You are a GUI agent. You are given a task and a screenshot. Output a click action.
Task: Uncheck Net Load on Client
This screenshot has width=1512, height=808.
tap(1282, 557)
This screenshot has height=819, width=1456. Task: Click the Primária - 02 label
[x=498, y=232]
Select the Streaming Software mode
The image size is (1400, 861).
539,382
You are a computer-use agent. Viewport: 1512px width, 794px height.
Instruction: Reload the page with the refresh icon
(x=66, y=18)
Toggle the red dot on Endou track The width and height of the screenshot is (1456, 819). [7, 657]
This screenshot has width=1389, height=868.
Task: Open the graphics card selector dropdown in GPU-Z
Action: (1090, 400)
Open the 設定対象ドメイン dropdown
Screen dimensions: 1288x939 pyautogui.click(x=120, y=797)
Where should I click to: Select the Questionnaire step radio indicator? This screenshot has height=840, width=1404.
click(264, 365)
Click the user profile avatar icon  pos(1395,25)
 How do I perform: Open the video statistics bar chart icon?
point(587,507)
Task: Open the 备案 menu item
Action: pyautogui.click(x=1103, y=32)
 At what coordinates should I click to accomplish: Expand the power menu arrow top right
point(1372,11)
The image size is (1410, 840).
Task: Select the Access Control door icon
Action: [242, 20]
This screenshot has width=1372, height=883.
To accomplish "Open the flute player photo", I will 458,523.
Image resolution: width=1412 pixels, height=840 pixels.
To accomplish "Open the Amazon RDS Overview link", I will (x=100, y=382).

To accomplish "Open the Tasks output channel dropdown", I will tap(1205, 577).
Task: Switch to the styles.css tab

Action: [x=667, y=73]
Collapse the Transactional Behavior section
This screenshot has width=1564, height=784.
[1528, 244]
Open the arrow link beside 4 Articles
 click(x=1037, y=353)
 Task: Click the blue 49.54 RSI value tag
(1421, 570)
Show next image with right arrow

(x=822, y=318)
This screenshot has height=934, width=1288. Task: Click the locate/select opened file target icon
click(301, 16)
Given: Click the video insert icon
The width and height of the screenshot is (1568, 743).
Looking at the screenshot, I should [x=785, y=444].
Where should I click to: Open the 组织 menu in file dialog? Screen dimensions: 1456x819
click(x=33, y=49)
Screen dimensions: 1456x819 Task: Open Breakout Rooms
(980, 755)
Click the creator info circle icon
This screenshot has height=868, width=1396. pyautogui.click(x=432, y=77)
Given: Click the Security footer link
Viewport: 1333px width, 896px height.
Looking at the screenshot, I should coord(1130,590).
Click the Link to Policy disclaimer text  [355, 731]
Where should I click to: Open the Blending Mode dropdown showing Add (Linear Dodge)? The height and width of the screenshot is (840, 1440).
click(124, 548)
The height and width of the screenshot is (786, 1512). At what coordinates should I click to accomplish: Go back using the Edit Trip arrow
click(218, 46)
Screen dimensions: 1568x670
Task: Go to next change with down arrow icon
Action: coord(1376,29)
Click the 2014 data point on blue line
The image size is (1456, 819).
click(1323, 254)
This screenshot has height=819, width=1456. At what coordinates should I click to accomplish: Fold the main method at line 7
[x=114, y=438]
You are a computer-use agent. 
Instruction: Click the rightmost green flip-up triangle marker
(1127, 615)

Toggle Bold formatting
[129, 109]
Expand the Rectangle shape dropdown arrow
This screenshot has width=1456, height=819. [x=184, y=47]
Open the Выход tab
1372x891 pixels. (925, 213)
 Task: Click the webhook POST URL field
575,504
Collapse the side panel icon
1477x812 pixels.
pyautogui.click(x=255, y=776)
====
● PROBLEM DESCRIPTION: When you answer, repeat all of the material exactly as given.

● SOLUTION FOR THIS TASK:
You are a GUI agent. You are given a task and a screenshot. Output a click action.
Task: Uncheck Net Load on Client
This screenshot has width=1512, height=808.
tap(1282, 557)
This screenshot has height=819, width=1456. Task: Click the Primária - 02 label
[x=498, y=232]
Select the Streaming Software mode
The image size is (1400, 861).
539,382
You are a computer-use agent. Viewport: 1512px width, 794px height.
Instruction: Reload the page with the refresh icon
(x=66, y=18)
Toggle the red dot on Endou track The width and height of the screenshot is (1456, 819). [7, 657]
This screenshot has width=1389, height=868.
Task: Open the graphics card selector dropdown in GPU-Z
Action: (1090, 400)
Open the 設定対象ドメイン dropdown
Screen dimensions: 1288x939 pyautogui.click(x=120, y=797)
Where should I click to: Select the Questionnaire step radio indicator? This screenshot has height=840, width=1404.
click(264, 365)
Click the user profile avatar icon  pos(1395,25)
 How do I perform: Open the video statistics bar chart icon?
point(587,507)
Task: Open the 备案 menu item
Action: pyautogui.click(x=1103, y=32)
 At what coordinates should I click to accomplish: Expand the power menu arrow top right
point(1372,11)
The image size is (1410, 840).
Task: Select the Access Control door icon
Action: [242, 20]
This screenshot has width=1372, height=883.
To accomplish "Open the flute player photo", I will 458,523.
Image resolution: width=1412 pixels, height=840 pixels.
To accomplish "Open the Amazon RDS Overview link", I will (x=100, y=382).

To accomplish "Open the Tasks output channel dropdown", I will tap(1205, 577).
Task: Switch to the styles.css tab

Action: [x=667, y=73]
Collapse the Transactional Behavior section
This screenshot has width=1564, height=784.
[1528, 244]
Open the arrow link beside 4 Articles
 click(x=1037, y=353)
 Task: Click the blue 49.54 RSI value tag
(1421, 570)
Show next image with right arrow

(x=822, y=318)
This screenshot has height=934, width=1288. Task: Click the locate/select opened file target icon
click(301, 16)
Given: Click the video insert icon
The width and height of the screenshot is (1568, 743).
Looking at the screenshot, I should [x=785, y=444].
Where should I click to: Open the 组织 menu in file dialog? Screen dimensions: 1456x819
click(x=33, y=49)
Screen dimensions: 1456x819 Task: Open Breakout Rooms
(980, 755)
Click the creator info circle icon
This screenshot has height=868, width=1396. pyautogui.click(x=432, y=77)
Given: Click the Security footer link
Viewport: 1333px width, 896px height.
Looking at the screenshot, I should coord(1130,590).
Click the Link to Policy disclaimer text  [355, 731]
Where should I click to: Open the Blending Mode dropdown showing Add (Linear Dodge)? The height and width of the screenshot is (840, 1440).
click(124, 548)
The height and width of the screenshot is (786, 1512). At what coordinates should I click to accomplish: Go back using the Edit Trip arrow
click(218, 46)
Screen dimensions: 1568x670
Task: Go to next change with down arrow icon
Action: coord(1376,29)
Click the 2014 data point on blue line
The image size is (1456, 819).
click(1323, 254)
This screenshot has height=819, width=1456. At what coordinates should I click to accomplish: Fold the main method at line 7
[x=114, y=438]
You are a computer-use agent. 
Instruction: Click the rightmost green flip-up triangle marker
(1127, 615)

Toggle Bold formatting
[129, 109]
Expand the Rectangle shape dropdown arrow
This screenshot has width=1456, height=819. [x=184, y=47]
Open the Выход tab
1372x891 pixels. (925, 213)
 Task: Click the webhook POST URL field
575,504
Collapse the side panel icon
1477x812 pixels.
pyautogui.click(x=255, y=776)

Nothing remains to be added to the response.